Kunci manifes opsional yang berisi kebijakan keamanan konten platform web yang menentukan batasan pada skrip, gaya, dan resource lain yang dapat digunakan ekstensi. Dalam kunci manifes ini, kebijakan opsional terpisah dapat ditetapkan untuk halaman ekstensi dan halaman ekstensi dengan sandbox.
"Halaman ekstensi" kebijakan berlaku untuk konteks halaman dan pekerja dalam ekstensi. Ini akan mencakup pop-up ekstensi, pekerja latar belakang, dan tab dengan halaman HTML atau iframe yang dibuka oleh ekstensi.
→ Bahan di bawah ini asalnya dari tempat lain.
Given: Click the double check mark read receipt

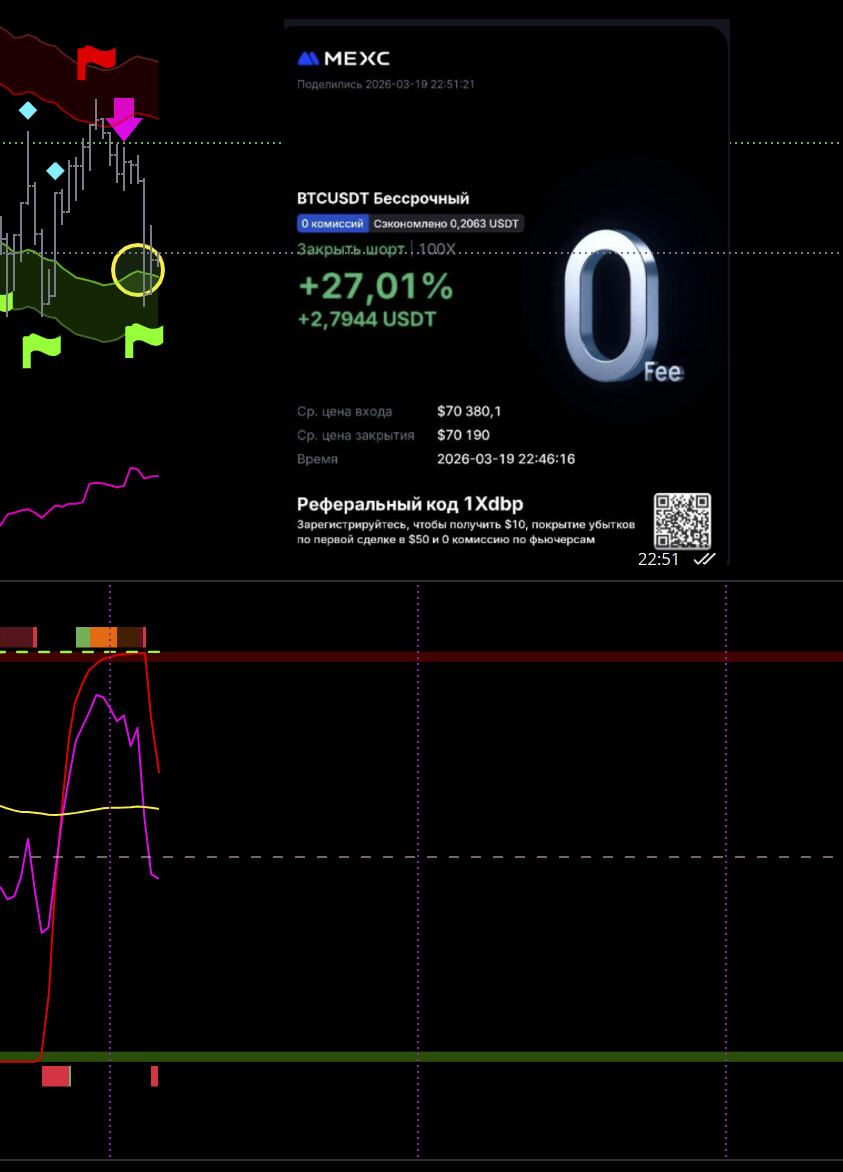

Kebijakan sandbox berlaku untuk semua halaman yang ditentukan sebagai halaman sandbox di manifes.
Kebijakan Default
Jika kebijakan keamanan konten tidak ditentukan oleh pengguna dalam manifes, properti default akan digunakan untuk halaman ekstensi dan halaman ekstensi dalam sandbox.
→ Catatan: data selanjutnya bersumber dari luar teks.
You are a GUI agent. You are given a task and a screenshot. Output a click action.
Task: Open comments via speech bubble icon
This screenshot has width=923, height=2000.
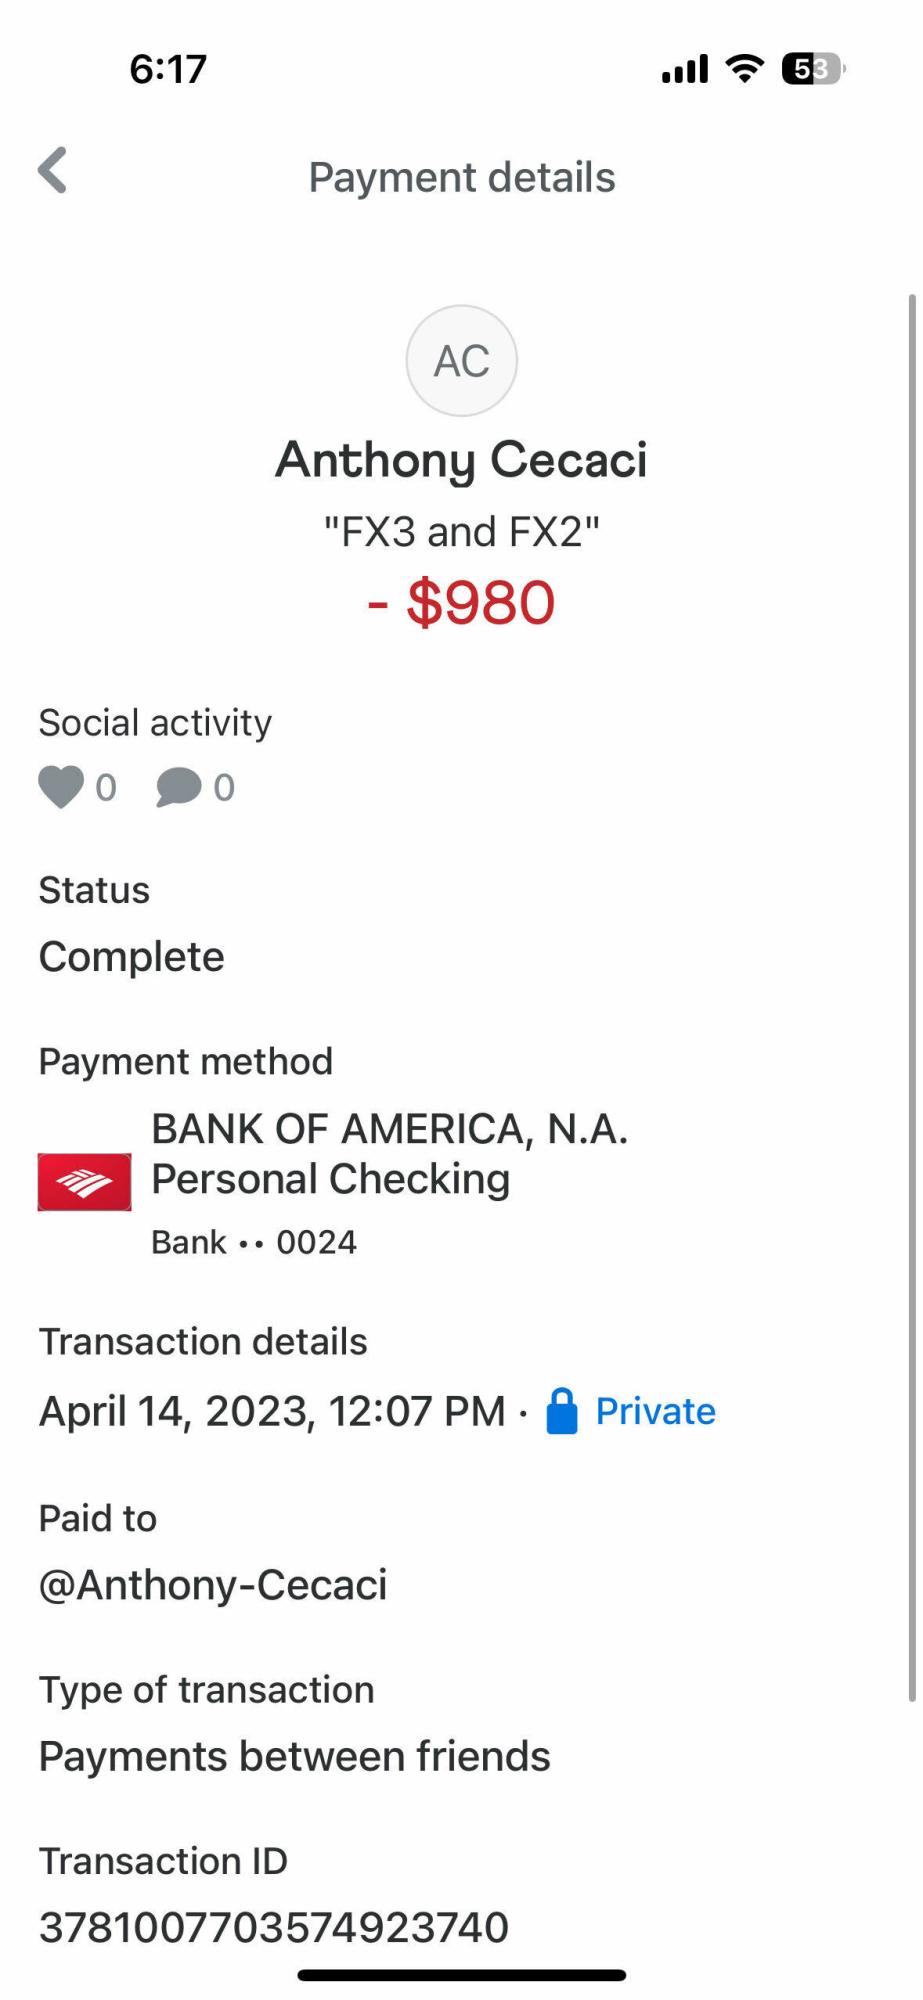[x=179, y=787]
Default ini setara dengan menentukan kebijakan berikut dalam manifes:
{
// ...
"content_security_policy": {
"extension_pages": "script-src 'self'; object-src 'self';",
"sandbox": "sandbox allow-scripts allow-forms allow-popups allow-modals; script-src 'self' 'unsafe-inline' 'unsafe-eval'; child-src 'self';"
}
// ...
}
Dalam hal ini, ekstensi hanya akan memuat skrip dan objek lokal dari resource terpaketnya sendiri. WebAssembly akan dinonaktifkan, dan ekstensi tidak akan menjalankan JavaScript inline atau dapat mengevaluasi string sebagai kode yang dapat dieksekusi. Jika halaman sandbox ditambahkan, izin untuk mengevaluasi skrip dari luar ekstensi akan lebih longgar.
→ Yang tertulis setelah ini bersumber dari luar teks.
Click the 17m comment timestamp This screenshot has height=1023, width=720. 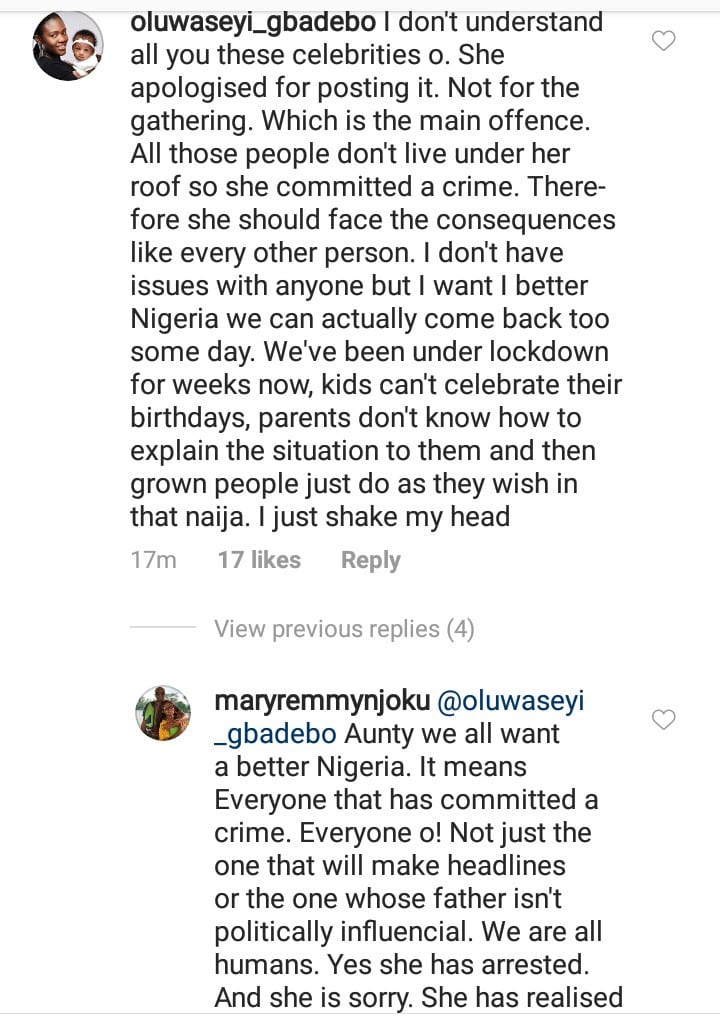(x=153, y=560)
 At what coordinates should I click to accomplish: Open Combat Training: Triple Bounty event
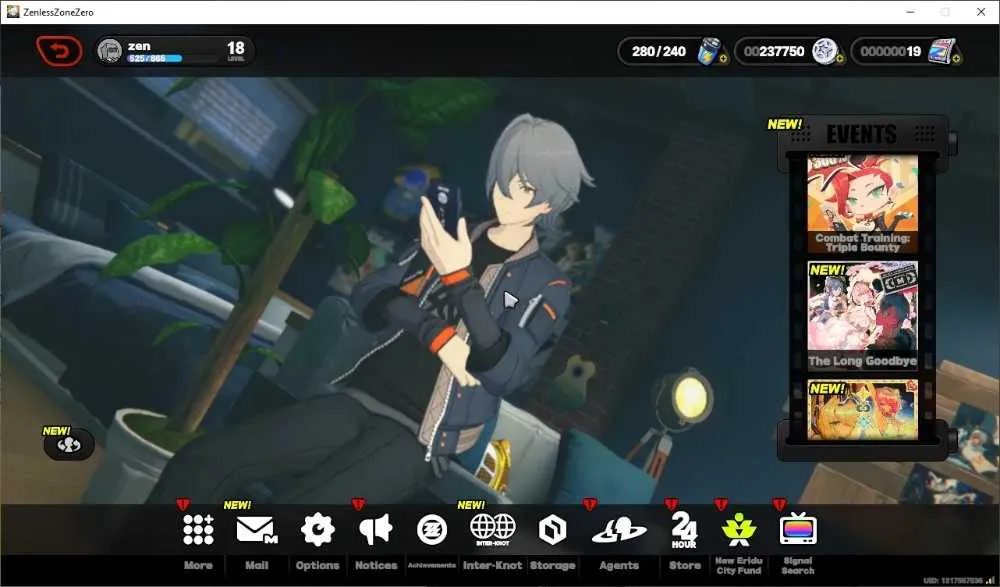[862, 204]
Kebijakan Keamanan Konten minimum dan yang disesuaikan
Developer dapat menambahkan atau menghapus aturan untuk ekstensi mereka, atau menggunakan kebijakan keamanan konten minimum yang diperlukan agar sesuai dengan kebutuhan project mereka.
Kebijakan Halaman Ekstensi
Chrome menerapkan kebijakan keamanan konten minimum untuk halaman ekstensi. Hal ini sama dengan menetapkan kebijakan berikut dalam manifes:
{
// ...
"content_security_policy": {
"extension_pages": "script-src 'self' 'wasm-unsafe-eval'; object-src 'self';"
}
// ...
}
Kebijakan extension_pages tidak dapat dilonggarkan di luar nilai minimum ini. Dengan kata lain, Anda tidak dapat menambahkan sumber skrip lain ke perintah, seperti menambahkan 'unsafe-eval' ke script-src. Jika Anda menambahkan sumber yang tidak diizinkan ke kebijakan ekstensi, Chrome akan menampilkan error seperti ini saat penginstalan:
'content_security_policy.extension_pages': Insecure CSP value "'unsafe-eval'" in directive 'script-src'.
Kebijakan Halaman Sandbox
Kebijakan default untuk halaman dalam sandbox jauh lebih longgar dibandingkan halaman dengan ekstensi, karena halaman sandbox tidak memiliki akses ke API ekstensi, atau akses langsung ke halaman tanpa sandbox. Kebijakan keamanan konten sandbox dapat disesuaikan sesuai kebutuhan.